### Exercise description
With pictures left out, output word for word the lines from the one containing "Open the File tab in Explorer" through the end of the material below.

### Provided data
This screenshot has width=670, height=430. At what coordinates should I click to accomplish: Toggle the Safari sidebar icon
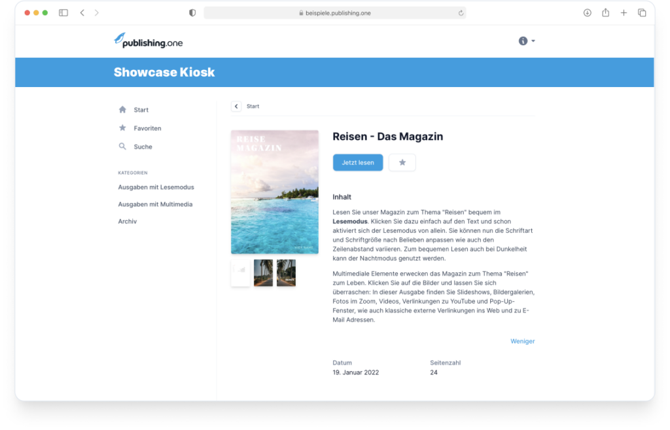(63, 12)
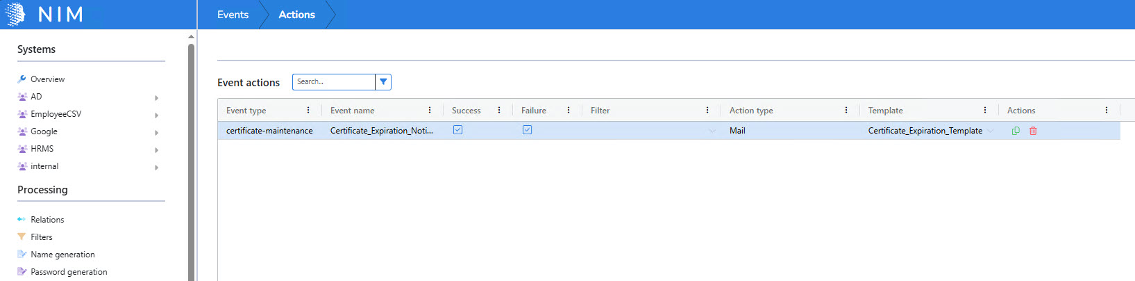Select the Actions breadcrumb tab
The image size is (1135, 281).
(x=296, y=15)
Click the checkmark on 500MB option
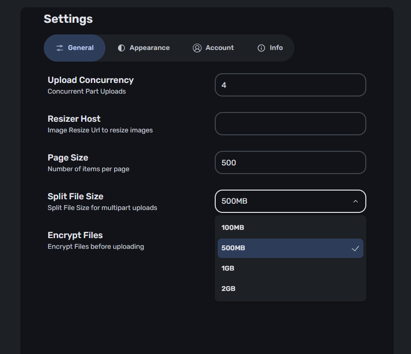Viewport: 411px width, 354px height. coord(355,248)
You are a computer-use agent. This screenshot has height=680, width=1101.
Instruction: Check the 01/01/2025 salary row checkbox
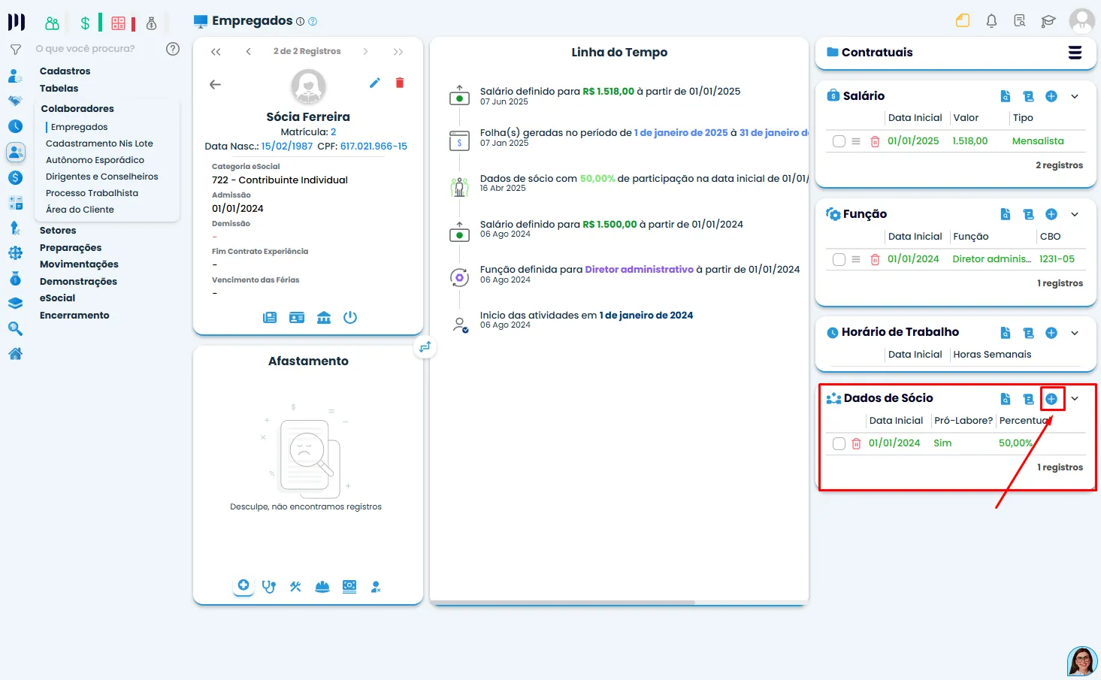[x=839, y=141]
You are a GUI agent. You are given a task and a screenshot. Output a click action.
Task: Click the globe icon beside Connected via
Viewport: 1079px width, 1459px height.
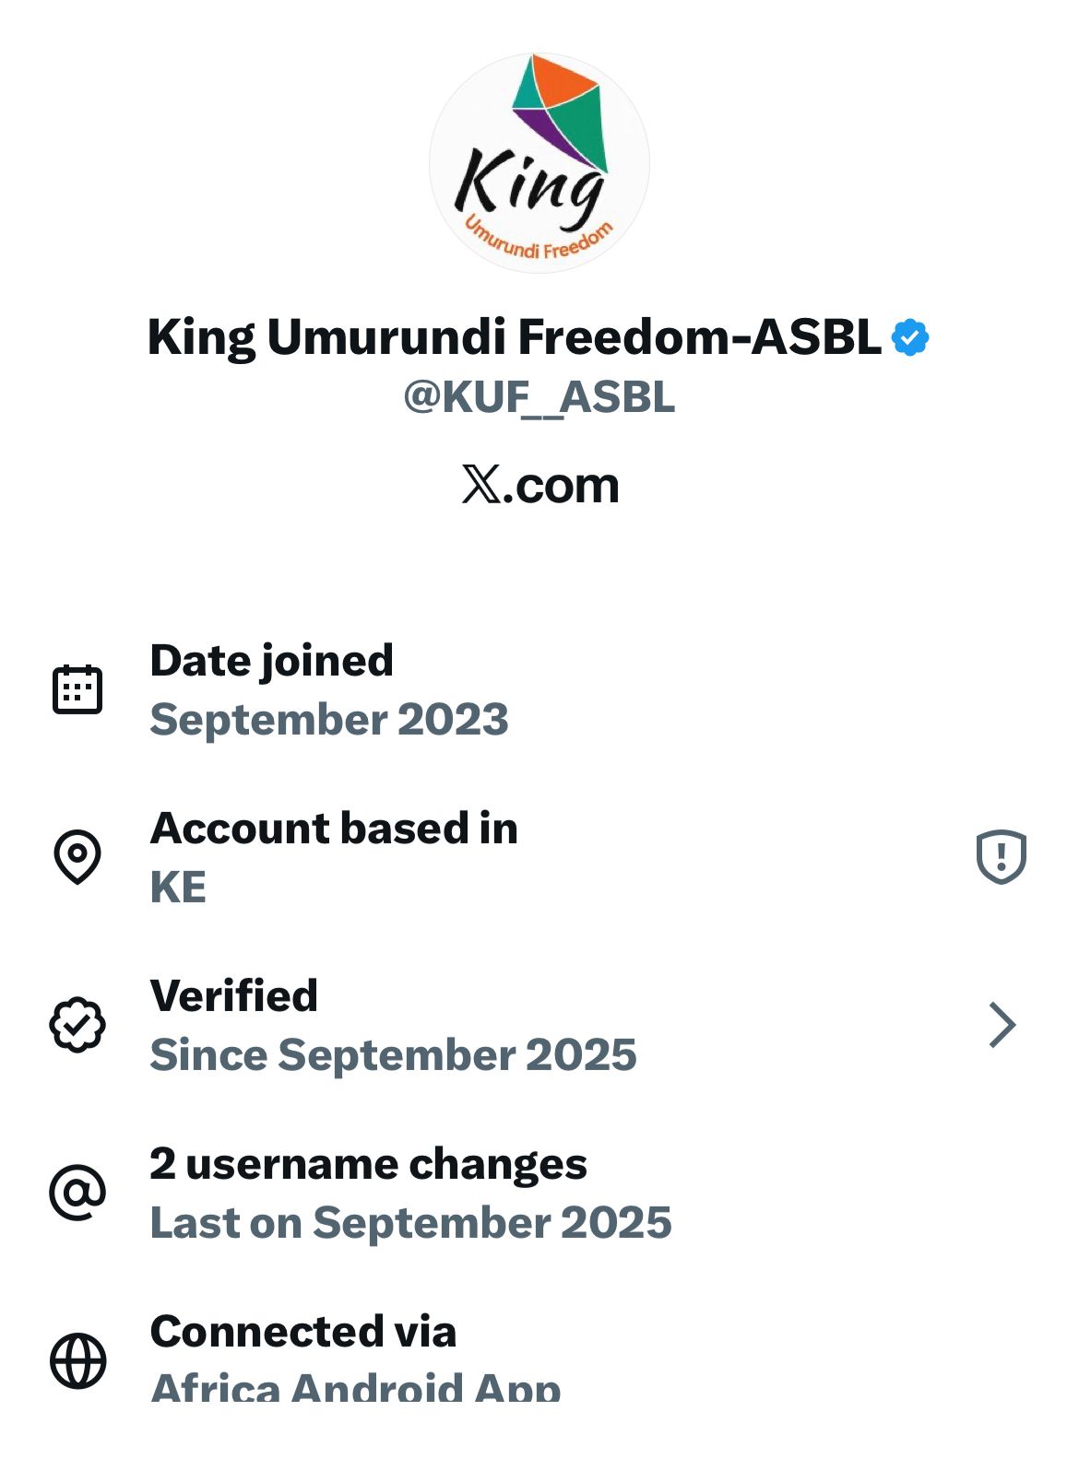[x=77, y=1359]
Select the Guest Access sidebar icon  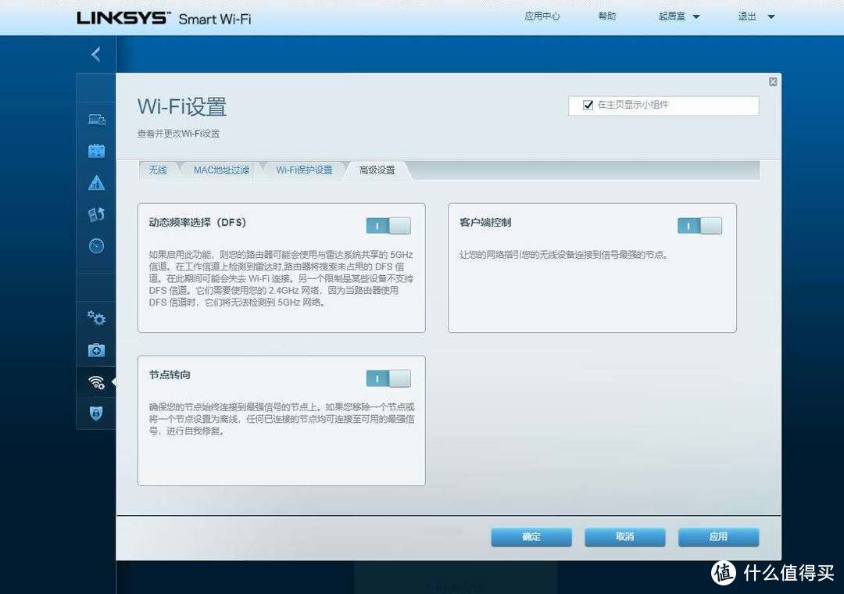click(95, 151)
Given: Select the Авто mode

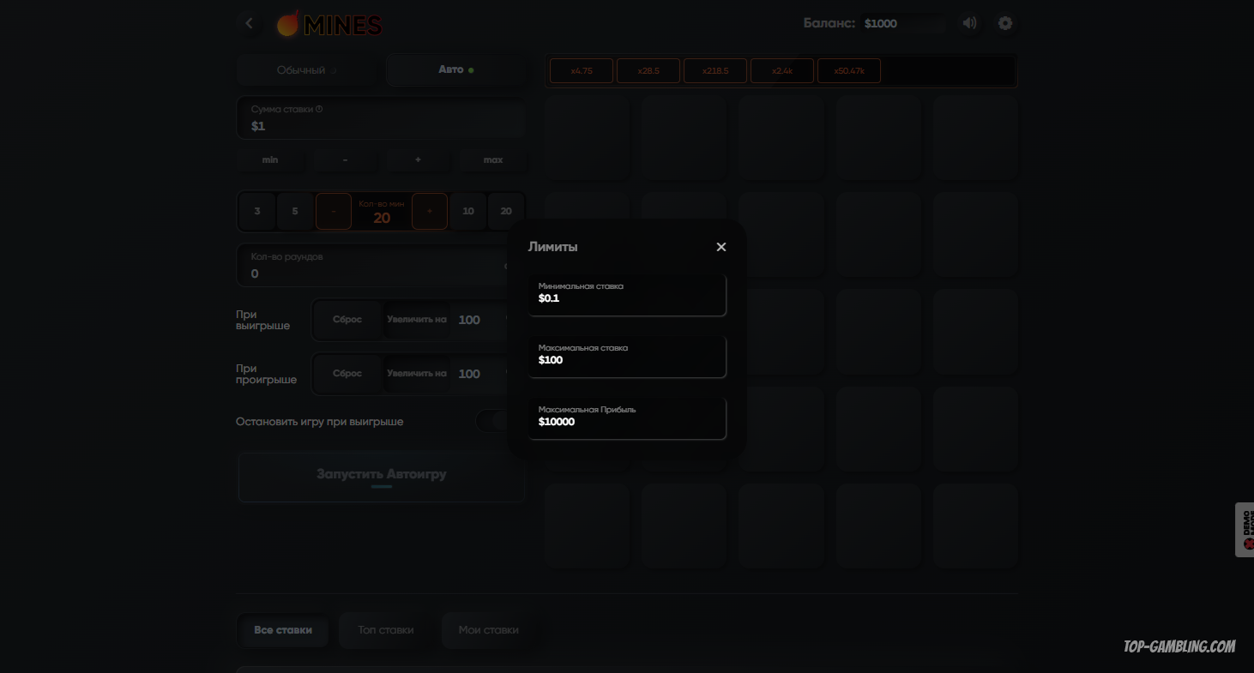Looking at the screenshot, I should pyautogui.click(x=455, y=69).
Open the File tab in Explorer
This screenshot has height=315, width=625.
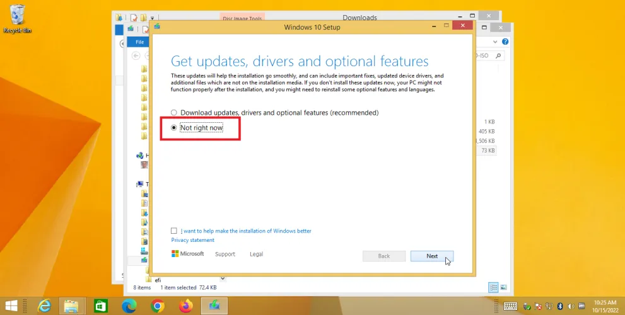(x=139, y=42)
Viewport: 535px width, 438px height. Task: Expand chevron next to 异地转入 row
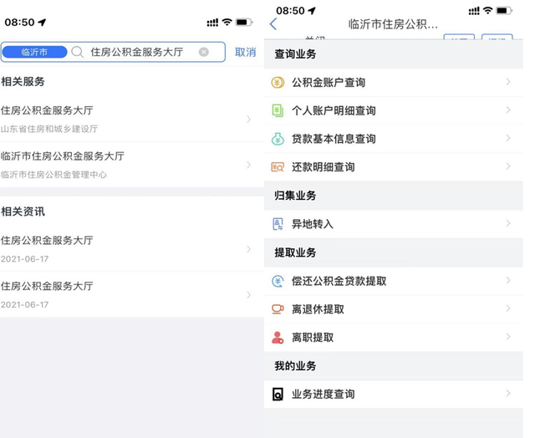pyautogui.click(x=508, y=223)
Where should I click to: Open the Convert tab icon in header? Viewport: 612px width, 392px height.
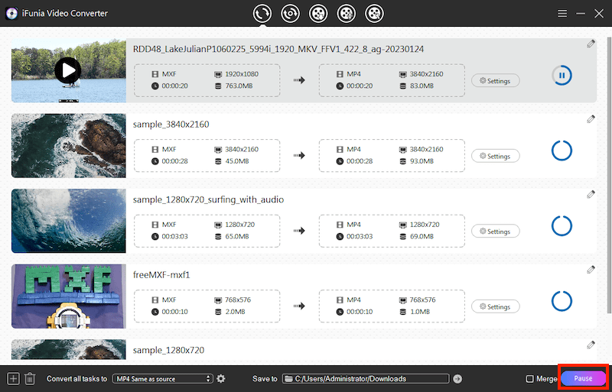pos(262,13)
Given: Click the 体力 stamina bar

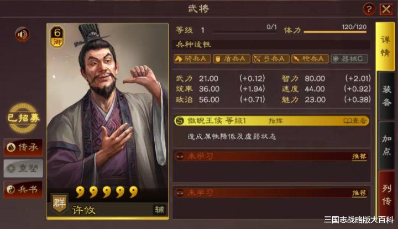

### Task answer
Open the File tab in Explorer
This screenshot has height=315, width=625.
(x=139, y=42)
Viewport: 535px width, 438px height. Task: Expand chevron next to 异地转入 row
pyautogui.click(x=508, y=223)
Where should I click to: Open the Convert tab icon in header? Viewport: 612px width, 392px height.
pos(262,13)
Given: Click the 体力 stamina bar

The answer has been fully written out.